━━ Supplied data

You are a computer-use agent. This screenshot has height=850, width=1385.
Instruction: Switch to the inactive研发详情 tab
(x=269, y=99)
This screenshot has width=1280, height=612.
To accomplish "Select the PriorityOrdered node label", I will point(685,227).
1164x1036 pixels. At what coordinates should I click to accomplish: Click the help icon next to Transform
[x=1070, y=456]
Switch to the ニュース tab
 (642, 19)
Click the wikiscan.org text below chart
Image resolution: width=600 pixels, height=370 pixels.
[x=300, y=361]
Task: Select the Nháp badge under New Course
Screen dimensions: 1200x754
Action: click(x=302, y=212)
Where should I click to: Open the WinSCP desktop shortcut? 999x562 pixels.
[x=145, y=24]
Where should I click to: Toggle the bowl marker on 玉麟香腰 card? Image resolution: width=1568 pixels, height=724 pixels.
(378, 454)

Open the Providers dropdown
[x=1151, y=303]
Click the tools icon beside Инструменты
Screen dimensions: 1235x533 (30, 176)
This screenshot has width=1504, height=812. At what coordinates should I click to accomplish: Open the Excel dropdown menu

━━━━

■ Problem ■
The expected answer is every line in the data above that carries the string "This".

■ Response below ■
You are a computer-use agent. This screenshot has height=850, width=1385.
This screenshot has width=1280, height=612.
This screenshot has width=1504, height=812. At what coordinates should I click to accomplish: Open the Excel dropdown menu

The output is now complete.